At 22 months old, Valentina said goodbye to her ICU room, with her care teams lined up along the hallways to clap and cheer for a celebratory sendoff as she was wheeled out of the building.
“I felt every emotion you could possibly think of – she’d spent her entire life at the hospital with people she loved and who were always there to take care of her. There was overwhelming happiness, but it was also so scary,” Garnetti said. “I was worried about being able to take as good care of her at home.”
The milestone put Valentina in the national spotlight, covered by news stations across the country, including Good Morning America.
There have been setbacks since then, including a couple of brief hospital stays from complications and a rhinovirus infection. She recently had another surgery for her airway and continues to rely on a feeding and oxygen tubes.
And while there may still be a long road ahead, her mom says she’s soaking up every new moment.
“She’s super sassy but honestly the happiest, most joyful, smiley little girl,” her mom said. “She looks at everything with such awe. The whole world was new for her.”
Among things that make her smile – baby dolls, dancing to songs from “Trolls” and all things Moana. But she lights up most when she’s with sisters Gianna, 5, and Adriana, 1. While their picture was in her hospital room, she only ever experienced brief five-to-10-minute interactions with them before coming home.
“What brings me the most joy is watching her play with her sisters, reading books to each other, smiling, just being together,” Garnetti said.

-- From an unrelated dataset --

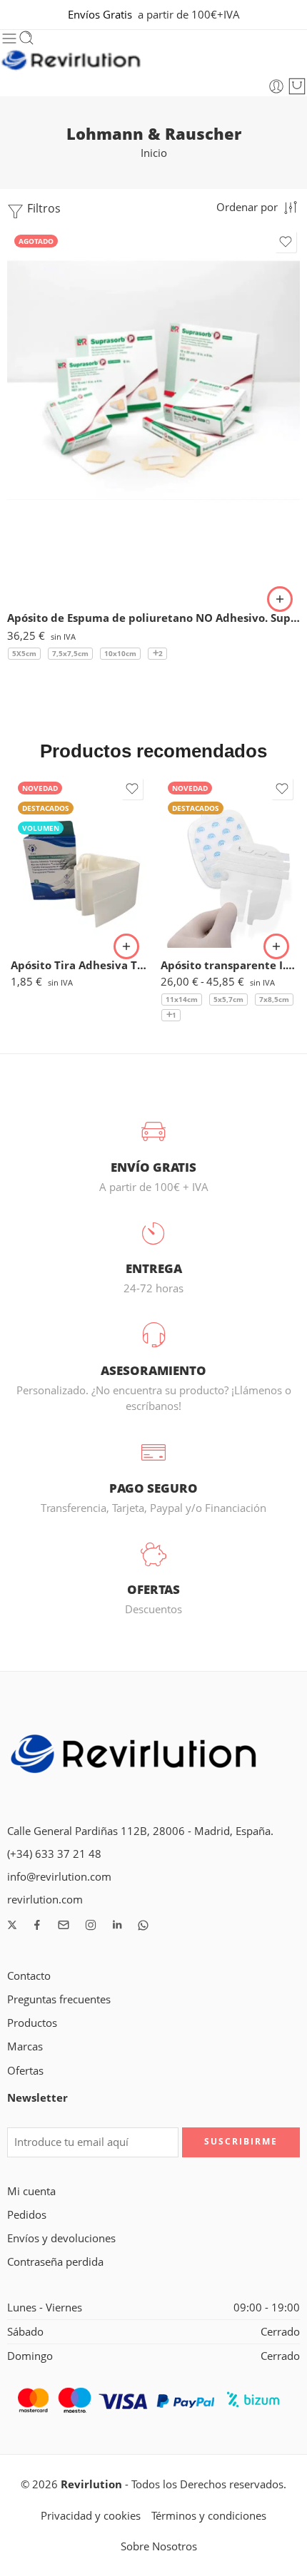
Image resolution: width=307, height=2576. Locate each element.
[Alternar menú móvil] (9, 38)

In her hospital life, the biggest outings were stroller walks in the hallways. But Valentina has since discovered how much she loves splashing around in a kiddie pool with her sisters and playing outside in her yard. She also had a real birthday party – with a candy theme of “2 Sweet” with close family – and experienced her first big holiday, Thanksgiving, at home.
“We’re not sure what the future looks like, but we’re just so appreciative of our time together right now,” Garnetti said.
“We are grateful that she got the best care at the most phenomenal hospital in the world, and now we have these things to look forward to after missing out on so much. It means everything to me.”